Why does golf have 18 holes? Why not a dozen? Or 20? Or 24?

Truth be known, it used to be all of those.

Although the basic rules of the game were set up early (even Shakespeare described golf), there was a time when different courses had all kinds of different holes. Of course, that shouldn't come as much of a surprise for a game which dates to the 1500s.

The big change came in 1764, when the venerable Old Course at St. Andrews cut their 12 holes down to 10, and began playing eight of those holes twice.  Eighteen it was, and in 1857, a full 18 hole course was finally laid out for good.

As St. Andrews went, so went golf everywhere else.

And where was the first 18 hole course in America? Downers Grove, Illinois.

"We know it was an 18 hole course," said Dan Cermak, chief of the Downers Grove Park District. "And we know it was the first 18 hole course in America."

The course was the brainchild of Chicagoan Charles Blair McDonald. He learned the game at St. Andrews and convinced some friends to help him lay out a course west of town on what had been a sheep farm. The year was 1892.

"Golf course architecture had yet to be invented, which McDonald went on to do," explained Cermak. "He designed many famous golf courses throughout America."

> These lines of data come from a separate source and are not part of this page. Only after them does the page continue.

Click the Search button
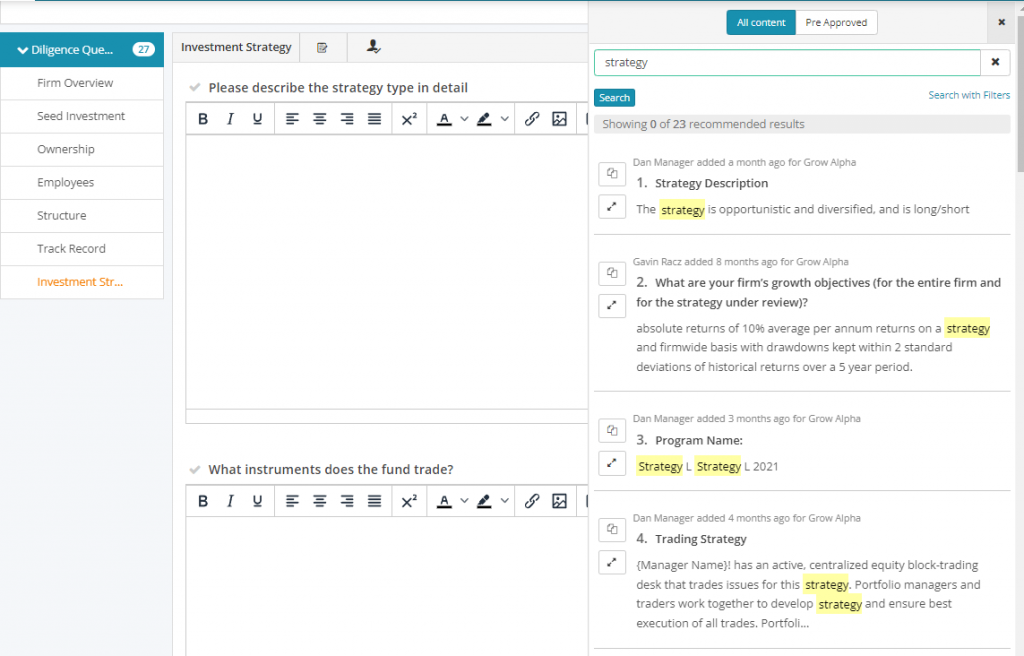Image resolution: width=1024 pixels, height=656 pixels. tap(614, 97)
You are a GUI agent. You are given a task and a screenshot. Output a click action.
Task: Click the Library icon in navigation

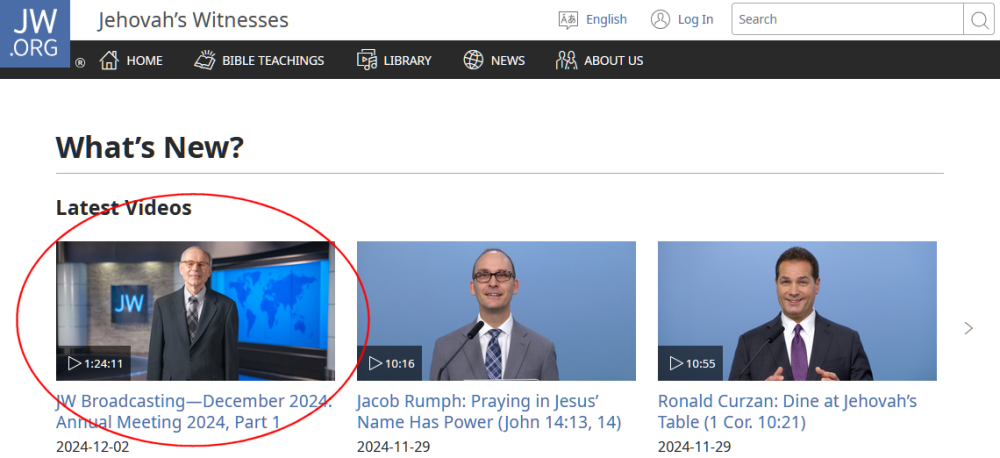[x=367, y=60]
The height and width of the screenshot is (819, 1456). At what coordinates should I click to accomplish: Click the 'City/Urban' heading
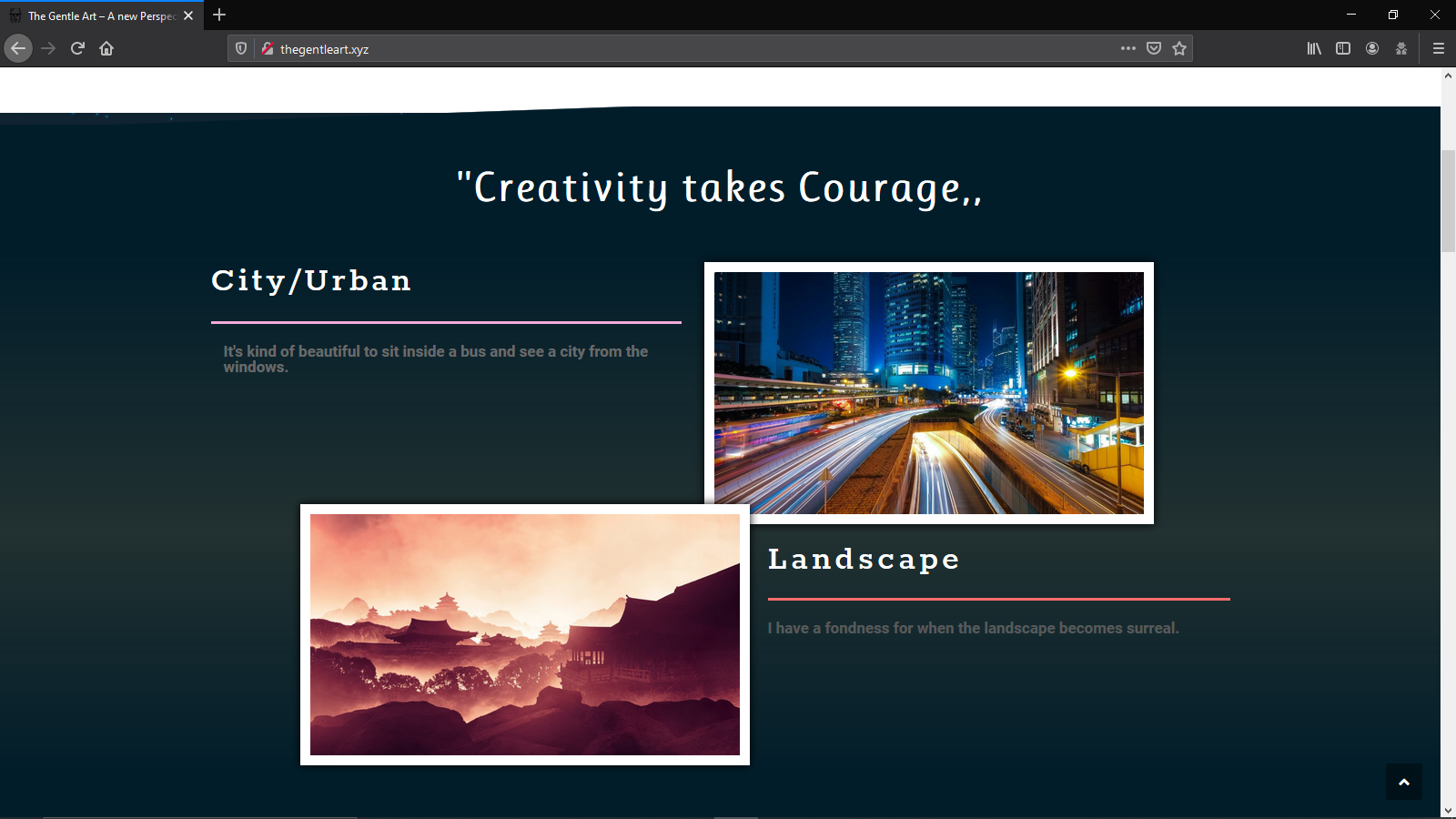(x=310, y=280)
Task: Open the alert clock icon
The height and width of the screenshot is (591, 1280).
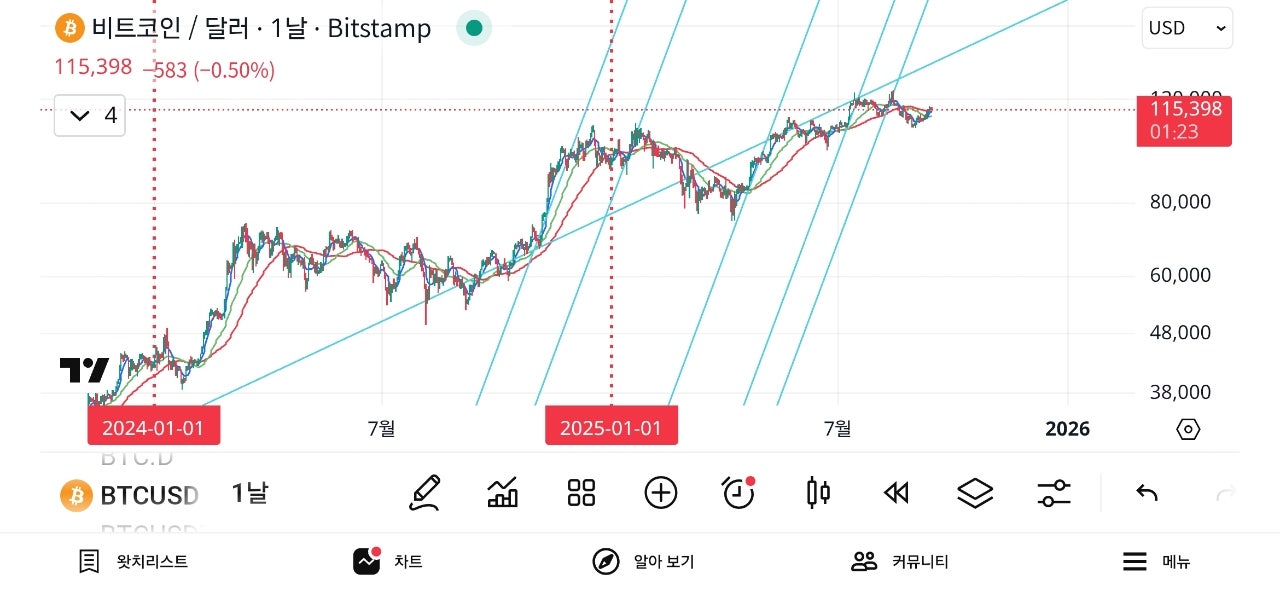Action: (738, 492)
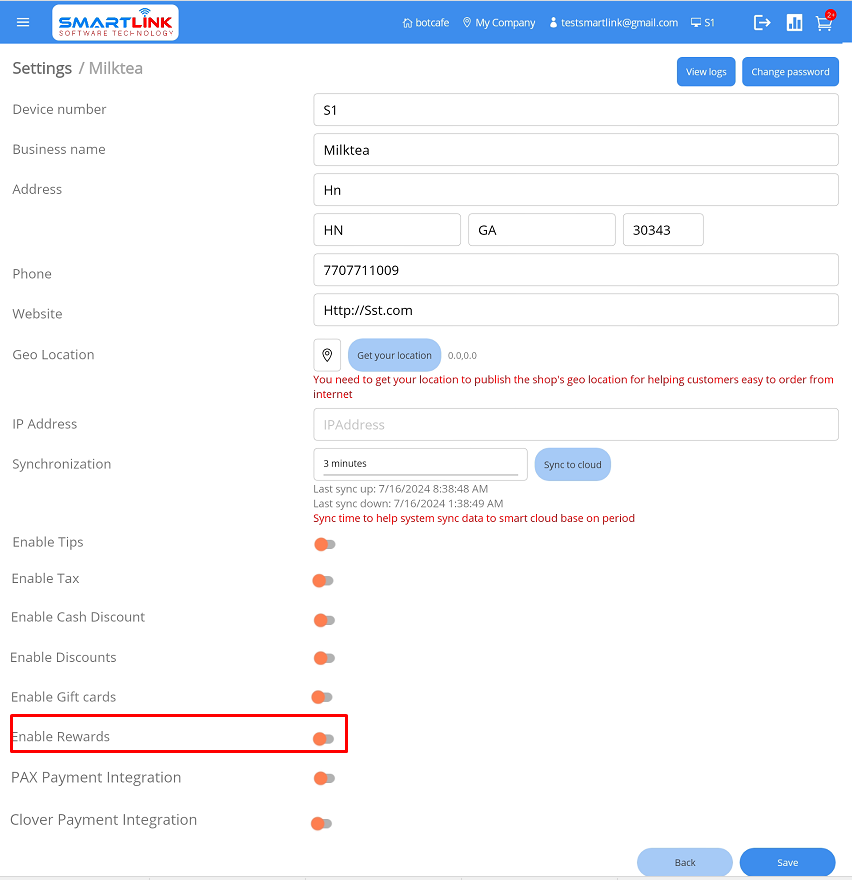852x880 pixels.
Task: Open the hamburger menu
Action: click(24, 22)
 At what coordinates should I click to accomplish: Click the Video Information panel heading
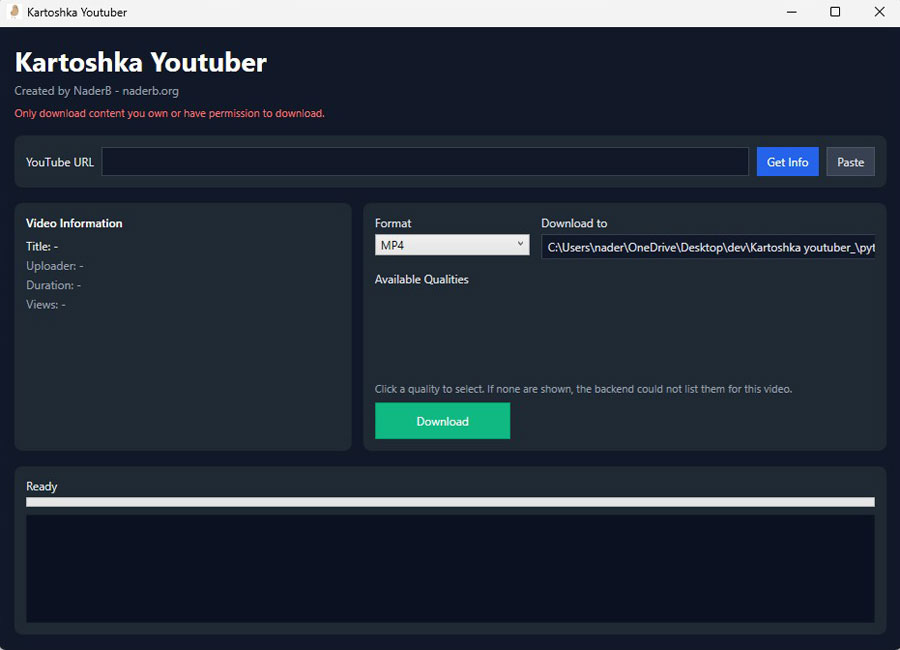(x=73, y=223)
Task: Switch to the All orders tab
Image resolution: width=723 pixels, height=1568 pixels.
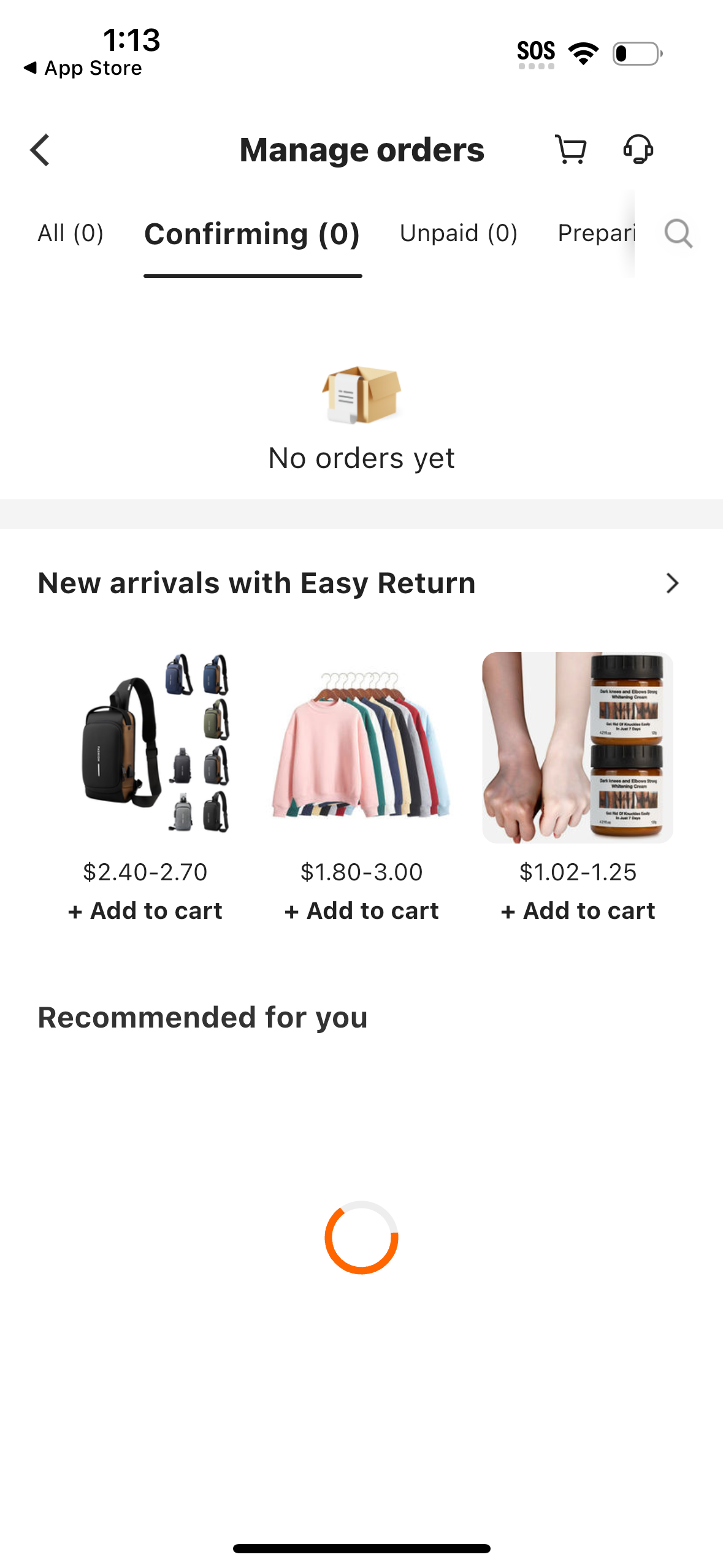Action: coord(70,233)
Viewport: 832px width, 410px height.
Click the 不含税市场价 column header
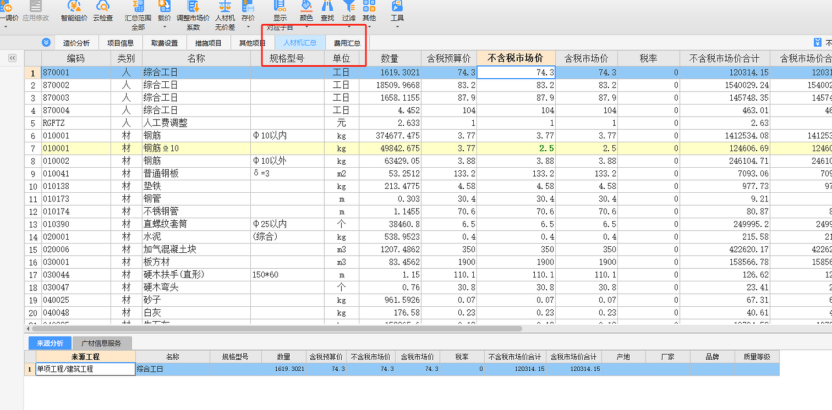point(517,58)

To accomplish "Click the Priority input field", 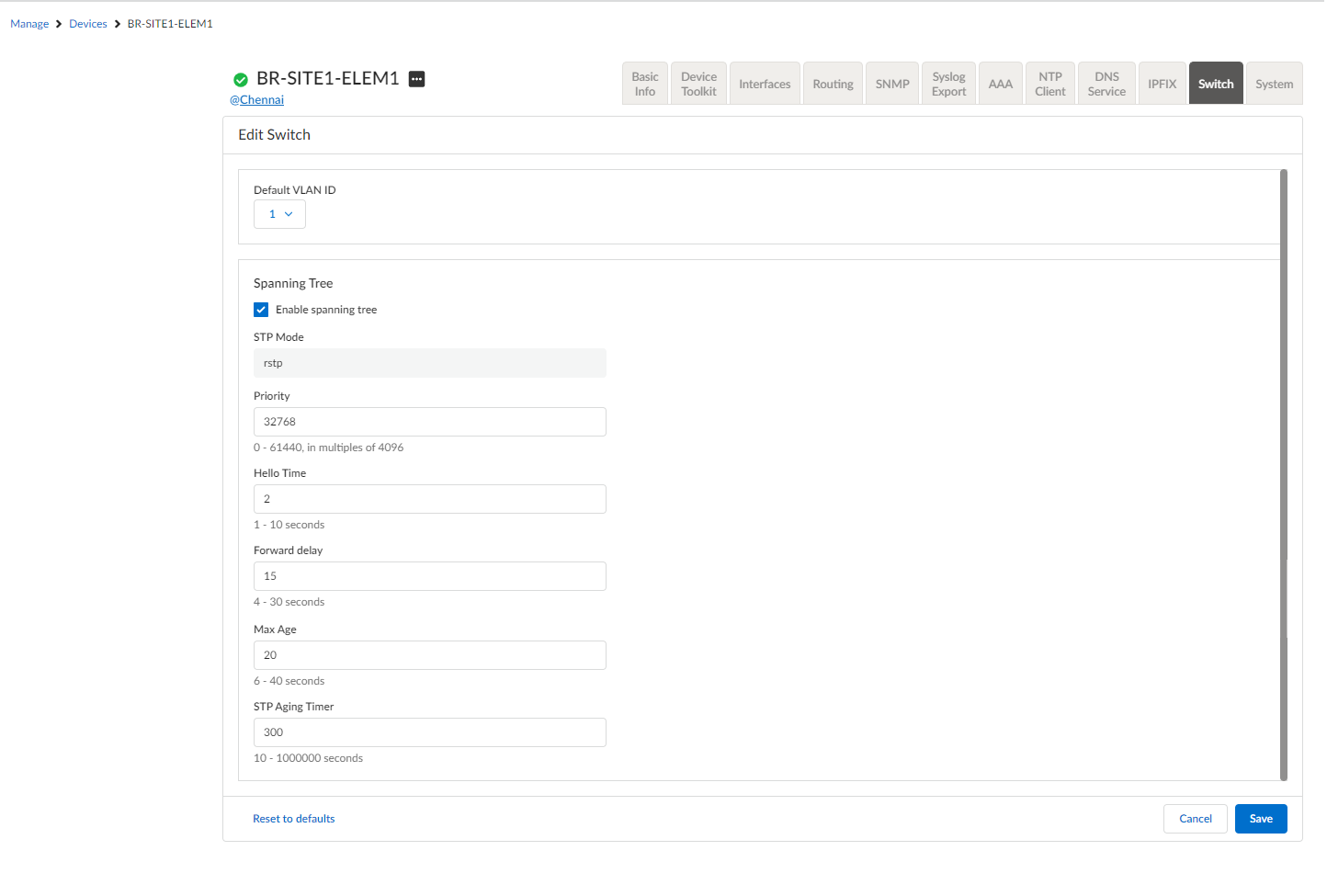I will (429, 422).
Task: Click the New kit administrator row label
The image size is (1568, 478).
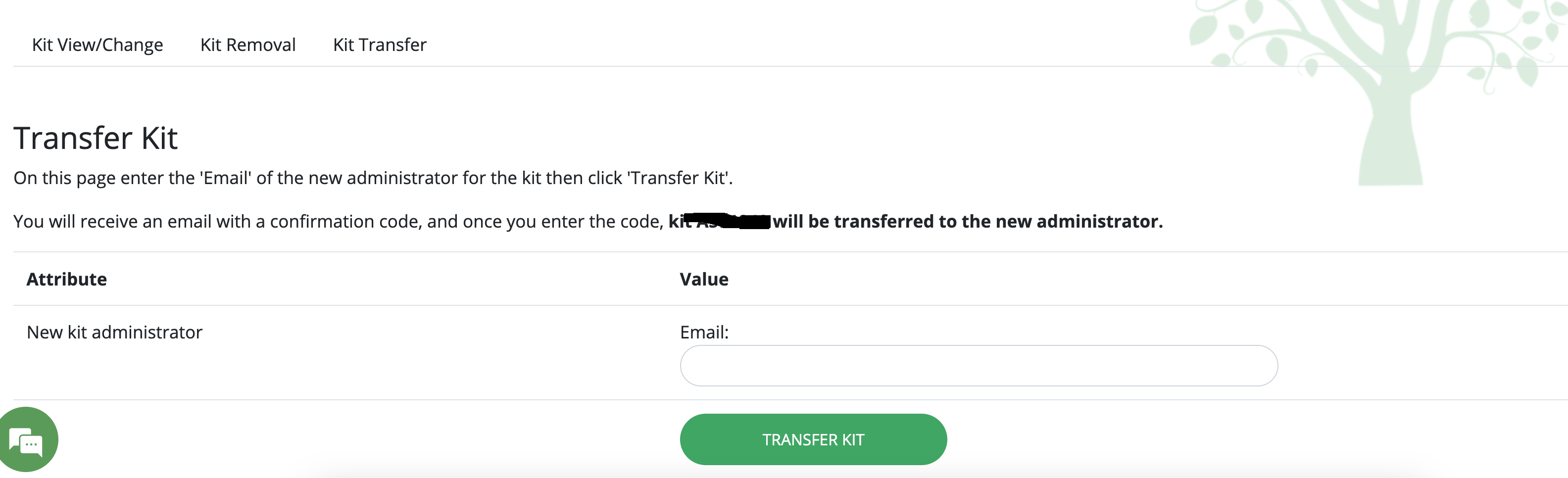Action: pos(114,333)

After setting up their course in 1892, McDonald said the following year in his autobiography that he laid out an 18 hole course at the Downer's Grove site.  But the course soon became so popular, that he and his colleagues began looking for more room. They chose a 220 acre tract in Wheaton, and marked out what would become the Chicago Golf Club, which to this day is one of the most exclusive golf clubs in the United States.

Downers Grove Golf Course is still there, still on the same site.  It's nine holes now, but many of those holes are in the exact same layout they were 118 years ago.

"This is a really important place in golf history in America," Cermak notes. "This is where it all happened. This is where it all started!"